The Longitudinal Neurophysiological Adaptation of a Division I Female Lacrosse Player Following Anterior Cruciate Rupture and Repair: A Case Report.
Mangine R, Tersak J, Palmer T, et al.
Background: Neurophysiological adaptation following anterior cruciate ligament (ACL) rupture and repair (ACLR) is critical in establishing neural pathways during the rehabilitation process. However, there is limited objective measures available to assess neurological and physiological markers of rehabilitation.
Purpose: To investigate the innovative use of quantitative electroencephalography (qEEG) to monitor the longitudinal change in brain and central nervous systems activity while measuring musculoskeletal function during an anterior cruciate ligament repair rehabilitation.
Case Description: A 19 year-old, right-handed, Division I NCAA female lacrosse midfielder suffered an anterior cruciate ligament rupture, with a tear to the posterior horn of the lateral meniscus of the right knee. Arthroscopic reconstruction utilizing a hamstring autograft and a 5% lateral meniscectomy was performed. An evidence-based ACLR rehabilitation protocol was implemented while using qEEG.
Outcomes: Central nervous system, brain performance and musculoskeletal functional biomarkers were monitored longitudinally at three separate time points following anterior cruciate injury: twenty-four hours post ACL rupture, one month and 10 months following ACLR surgery. Biological markers of stress, recovery, brain workload, attention and physiological arousal levels yielded elevated stress determinants in the acute stages of injury and were accompanied with noted brain alterations. Brain and musculoskeletal dysfunction longitudinally reveal a neurophysiological acute compensation and recovering accommodations from time point one to three. Biological responses to stress, brain workload, arousal, attention and brain connectivity all improved over time.

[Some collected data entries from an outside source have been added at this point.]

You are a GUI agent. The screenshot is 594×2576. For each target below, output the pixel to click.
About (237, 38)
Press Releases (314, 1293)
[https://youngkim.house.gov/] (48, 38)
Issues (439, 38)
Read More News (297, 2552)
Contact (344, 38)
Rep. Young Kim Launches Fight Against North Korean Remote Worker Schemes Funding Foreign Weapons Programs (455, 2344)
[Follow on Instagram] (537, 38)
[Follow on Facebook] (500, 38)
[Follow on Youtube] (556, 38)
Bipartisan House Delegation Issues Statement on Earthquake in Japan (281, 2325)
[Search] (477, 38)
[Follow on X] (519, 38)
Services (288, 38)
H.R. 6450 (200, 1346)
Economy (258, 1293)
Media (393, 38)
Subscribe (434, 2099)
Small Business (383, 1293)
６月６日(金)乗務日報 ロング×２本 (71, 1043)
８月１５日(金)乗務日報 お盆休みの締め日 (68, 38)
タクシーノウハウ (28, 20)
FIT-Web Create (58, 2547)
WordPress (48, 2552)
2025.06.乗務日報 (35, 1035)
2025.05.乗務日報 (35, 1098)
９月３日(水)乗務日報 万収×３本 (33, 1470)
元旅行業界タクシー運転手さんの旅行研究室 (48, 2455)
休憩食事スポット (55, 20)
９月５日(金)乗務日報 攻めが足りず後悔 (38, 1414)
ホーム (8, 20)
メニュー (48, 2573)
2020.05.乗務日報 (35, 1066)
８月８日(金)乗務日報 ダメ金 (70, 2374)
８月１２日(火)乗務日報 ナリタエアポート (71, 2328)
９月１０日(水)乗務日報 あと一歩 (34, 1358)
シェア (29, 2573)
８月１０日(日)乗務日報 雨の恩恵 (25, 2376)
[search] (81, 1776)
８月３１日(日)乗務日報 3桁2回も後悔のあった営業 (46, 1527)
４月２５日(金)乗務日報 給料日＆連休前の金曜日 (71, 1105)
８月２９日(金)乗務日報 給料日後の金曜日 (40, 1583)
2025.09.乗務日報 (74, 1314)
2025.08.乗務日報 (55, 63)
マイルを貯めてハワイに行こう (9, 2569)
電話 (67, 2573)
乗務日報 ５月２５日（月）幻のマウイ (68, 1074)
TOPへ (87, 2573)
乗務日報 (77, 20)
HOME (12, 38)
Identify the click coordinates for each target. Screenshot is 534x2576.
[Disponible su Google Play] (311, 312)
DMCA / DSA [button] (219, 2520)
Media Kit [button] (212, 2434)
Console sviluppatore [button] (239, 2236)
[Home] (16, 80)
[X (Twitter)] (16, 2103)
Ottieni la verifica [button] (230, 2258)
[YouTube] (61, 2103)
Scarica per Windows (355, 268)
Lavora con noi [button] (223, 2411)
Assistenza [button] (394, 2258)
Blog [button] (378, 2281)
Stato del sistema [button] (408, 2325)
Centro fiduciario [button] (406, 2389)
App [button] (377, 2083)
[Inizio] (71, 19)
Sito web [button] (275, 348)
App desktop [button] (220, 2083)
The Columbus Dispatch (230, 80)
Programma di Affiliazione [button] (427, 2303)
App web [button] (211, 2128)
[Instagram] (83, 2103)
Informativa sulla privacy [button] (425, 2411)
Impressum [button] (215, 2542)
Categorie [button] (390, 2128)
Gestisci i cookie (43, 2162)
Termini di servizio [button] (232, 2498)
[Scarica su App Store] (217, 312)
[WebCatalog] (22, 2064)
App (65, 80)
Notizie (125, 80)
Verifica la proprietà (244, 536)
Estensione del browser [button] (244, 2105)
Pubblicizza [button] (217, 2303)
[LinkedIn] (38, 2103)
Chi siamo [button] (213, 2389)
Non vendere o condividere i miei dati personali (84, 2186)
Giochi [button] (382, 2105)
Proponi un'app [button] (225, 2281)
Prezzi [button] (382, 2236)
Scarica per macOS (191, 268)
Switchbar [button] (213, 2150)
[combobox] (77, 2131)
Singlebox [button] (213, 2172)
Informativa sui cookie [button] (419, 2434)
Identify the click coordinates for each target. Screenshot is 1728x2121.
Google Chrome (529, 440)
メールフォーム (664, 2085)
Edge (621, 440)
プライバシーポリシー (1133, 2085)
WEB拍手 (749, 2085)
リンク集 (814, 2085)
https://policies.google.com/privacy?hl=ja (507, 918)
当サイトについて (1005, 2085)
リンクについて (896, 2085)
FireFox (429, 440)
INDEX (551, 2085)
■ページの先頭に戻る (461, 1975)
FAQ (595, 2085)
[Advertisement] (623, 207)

Discussion: The neurophysiological responses following acute ACL rupture demonstrates significant dysfunction and asymmetries neurocognitively and physiologically. Initial qEEG assessments revealed hypoconnectivity and brain state dysregulation. Progressive enhanced brain efficiency and functional task progressions associated with ACLR rehabilitation had notable simultaneous improvements. There may be a role for monitoring CNS/brain state throughout rehabilitation and return to play. Future studies should investigate the use of qEEG and neurophysiological properties in tandem during the rehabilitation progression and return to play.